#### Work instruction:
Once you find the line with "तनाव और चिंता की होम्योपैथिक दवा (75, 283)" in the entries below, return exactly every line from it through the line with "[Sadhana Brahmi capsule (60)] (166, 548)".

=======

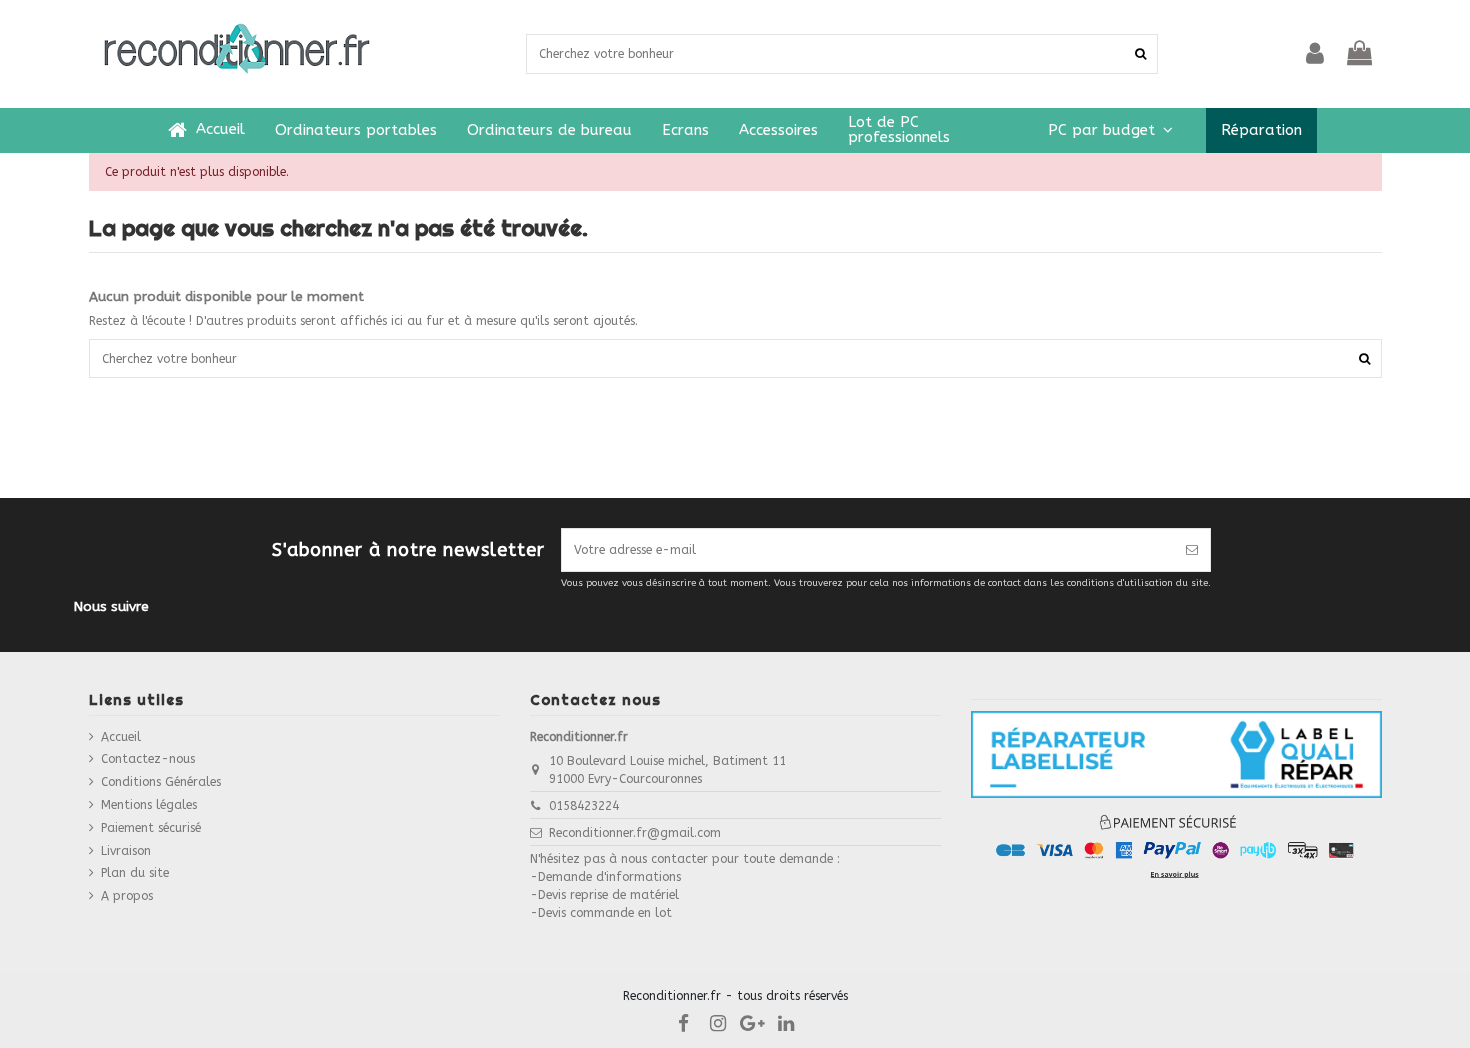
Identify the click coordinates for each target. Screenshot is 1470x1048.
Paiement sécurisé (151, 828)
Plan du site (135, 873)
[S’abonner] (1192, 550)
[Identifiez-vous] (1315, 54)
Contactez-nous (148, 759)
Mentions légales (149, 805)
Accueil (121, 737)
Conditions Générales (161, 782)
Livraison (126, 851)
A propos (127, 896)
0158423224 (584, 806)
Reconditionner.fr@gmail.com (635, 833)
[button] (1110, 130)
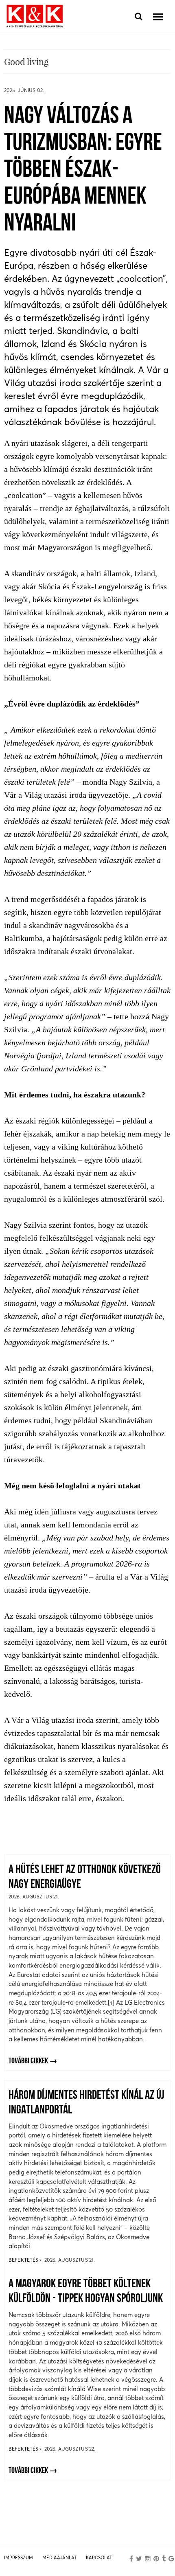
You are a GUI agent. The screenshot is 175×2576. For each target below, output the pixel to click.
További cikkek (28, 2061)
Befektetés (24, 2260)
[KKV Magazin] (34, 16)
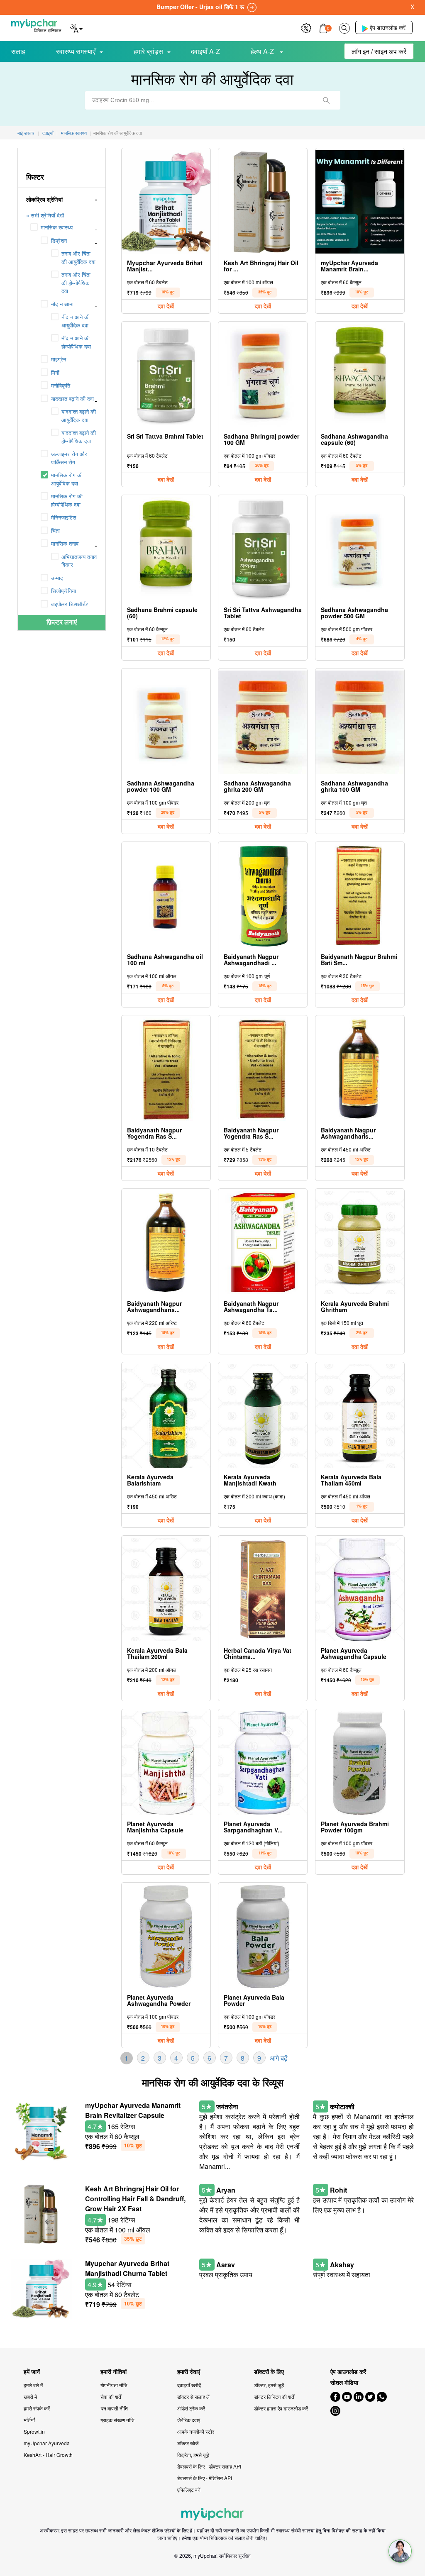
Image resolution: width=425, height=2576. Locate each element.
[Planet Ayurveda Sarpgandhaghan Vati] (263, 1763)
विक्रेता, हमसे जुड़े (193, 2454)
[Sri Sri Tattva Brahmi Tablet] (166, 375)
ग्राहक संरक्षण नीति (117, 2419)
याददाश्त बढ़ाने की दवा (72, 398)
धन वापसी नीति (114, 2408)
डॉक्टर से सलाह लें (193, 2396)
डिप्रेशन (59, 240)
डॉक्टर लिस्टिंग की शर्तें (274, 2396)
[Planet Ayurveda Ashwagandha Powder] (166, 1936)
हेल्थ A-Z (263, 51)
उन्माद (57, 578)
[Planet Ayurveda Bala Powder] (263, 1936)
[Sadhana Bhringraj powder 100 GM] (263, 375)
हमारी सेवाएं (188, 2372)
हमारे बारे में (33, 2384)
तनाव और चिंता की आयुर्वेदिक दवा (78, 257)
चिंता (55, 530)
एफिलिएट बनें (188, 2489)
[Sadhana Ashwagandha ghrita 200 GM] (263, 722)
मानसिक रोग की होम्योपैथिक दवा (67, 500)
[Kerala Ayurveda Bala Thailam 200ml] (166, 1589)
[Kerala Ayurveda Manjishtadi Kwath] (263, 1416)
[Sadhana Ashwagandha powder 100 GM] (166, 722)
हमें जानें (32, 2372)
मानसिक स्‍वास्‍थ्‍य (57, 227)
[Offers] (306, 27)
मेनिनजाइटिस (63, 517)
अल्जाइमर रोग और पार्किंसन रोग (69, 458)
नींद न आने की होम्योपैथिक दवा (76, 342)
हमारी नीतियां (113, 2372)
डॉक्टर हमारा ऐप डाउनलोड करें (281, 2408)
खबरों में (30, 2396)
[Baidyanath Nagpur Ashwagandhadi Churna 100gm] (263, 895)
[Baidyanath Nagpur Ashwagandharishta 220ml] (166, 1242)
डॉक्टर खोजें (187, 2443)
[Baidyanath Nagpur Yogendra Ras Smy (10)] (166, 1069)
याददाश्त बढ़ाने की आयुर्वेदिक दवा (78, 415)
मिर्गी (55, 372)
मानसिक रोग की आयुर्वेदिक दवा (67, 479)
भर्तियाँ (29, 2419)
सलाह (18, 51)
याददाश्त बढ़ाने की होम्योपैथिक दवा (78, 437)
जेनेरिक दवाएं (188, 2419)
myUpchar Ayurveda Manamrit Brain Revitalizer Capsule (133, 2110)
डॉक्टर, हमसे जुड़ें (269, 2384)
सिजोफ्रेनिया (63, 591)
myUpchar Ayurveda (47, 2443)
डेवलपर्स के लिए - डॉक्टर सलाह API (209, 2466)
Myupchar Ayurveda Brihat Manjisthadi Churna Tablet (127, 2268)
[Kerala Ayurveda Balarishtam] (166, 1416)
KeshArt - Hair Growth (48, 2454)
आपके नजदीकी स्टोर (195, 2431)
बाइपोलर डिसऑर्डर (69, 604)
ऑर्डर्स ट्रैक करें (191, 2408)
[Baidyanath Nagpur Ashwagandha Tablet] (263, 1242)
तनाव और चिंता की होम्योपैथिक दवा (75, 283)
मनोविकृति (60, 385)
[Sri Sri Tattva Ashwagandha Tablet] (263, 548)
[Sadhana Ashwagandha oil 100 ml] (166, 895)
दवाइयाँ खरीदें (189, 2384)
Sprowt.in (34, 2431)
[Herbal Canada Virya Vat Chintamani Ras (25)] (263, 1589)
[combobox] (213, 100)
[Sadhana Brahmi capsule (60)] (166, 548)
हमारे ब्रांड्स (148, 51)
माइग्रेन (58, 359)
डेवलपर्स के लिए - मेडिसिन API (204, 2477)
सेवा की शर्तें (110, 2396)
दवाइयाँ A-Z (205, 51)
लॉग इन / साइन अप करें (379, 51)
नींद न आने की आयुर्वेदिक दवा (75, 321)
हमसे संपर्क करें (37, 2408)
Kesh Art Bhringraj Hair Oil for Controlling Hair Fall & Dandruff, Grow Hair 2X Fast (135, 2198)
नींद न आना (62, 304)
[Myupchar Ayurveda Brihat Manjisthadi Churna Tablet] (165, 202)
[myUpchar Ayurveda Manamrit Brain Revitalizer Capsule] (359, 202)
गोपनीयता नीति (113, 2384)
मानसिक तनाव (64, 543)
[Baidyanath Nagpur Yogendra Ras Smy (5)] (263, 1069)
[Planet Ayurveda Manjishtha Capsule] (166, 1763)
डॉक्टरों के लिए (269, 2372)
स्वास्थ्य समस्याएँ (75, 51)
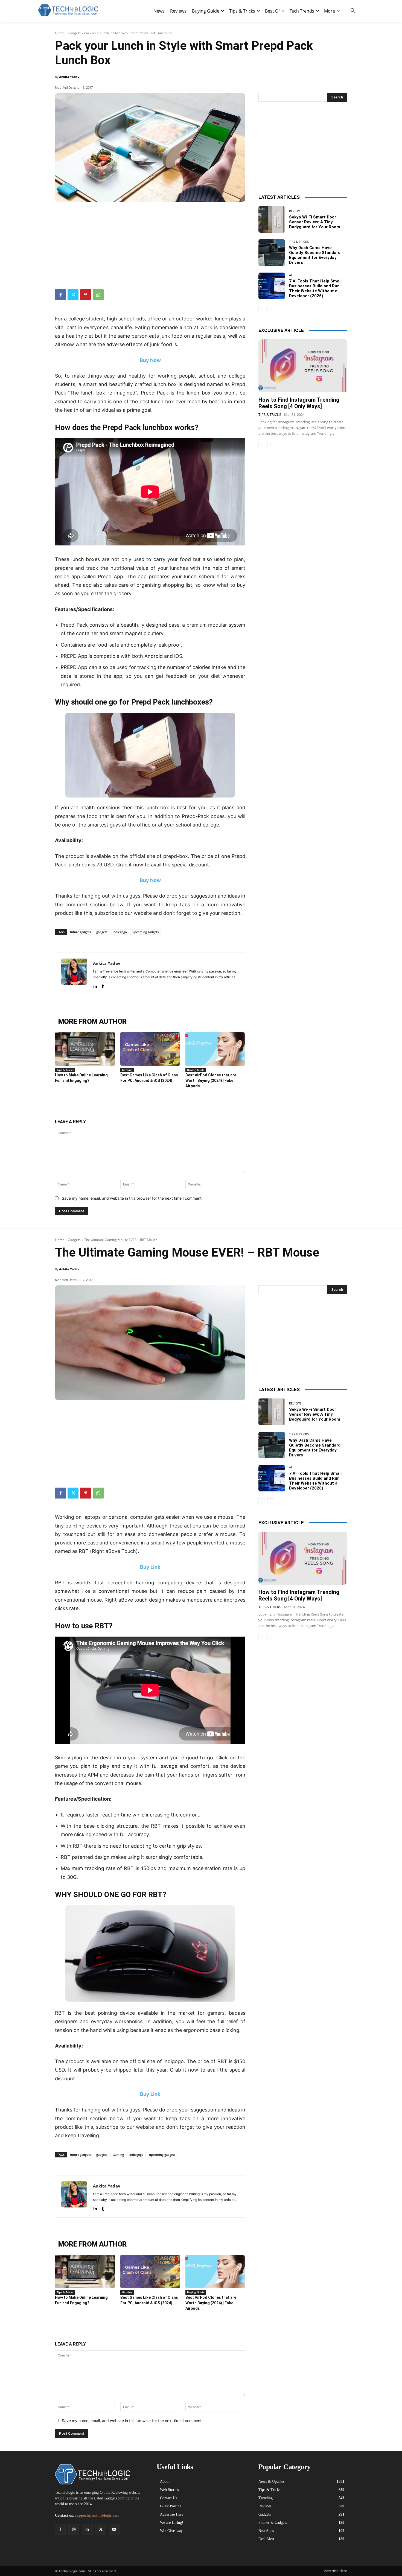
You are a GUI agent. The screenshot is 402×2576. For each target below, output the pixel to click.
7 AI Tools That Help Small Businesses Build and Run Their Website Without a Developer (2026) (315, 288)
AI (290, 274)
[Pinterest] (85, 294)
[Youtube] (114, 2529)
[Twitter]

=======

#### Task response:
तनाव और चिंता की होम्योपैथिक दवा (75, 283)
मनोविकृति (60, 385)
[Sri Sri Tattva Ashwagandha Tablet] (263, 548)
[Sadhana Ashwagandha oil 100 ml] (166, 895)
दवाइयाँ खरीदें (189, 2384)
Sprowt.in (34, 2431)
[Herbal Canada Virya Vat Chintamani Ras (25)] (263, 1589)
[combobox] (213, 100)
[Sadhana Brahmi capsule (60)] (166, 548)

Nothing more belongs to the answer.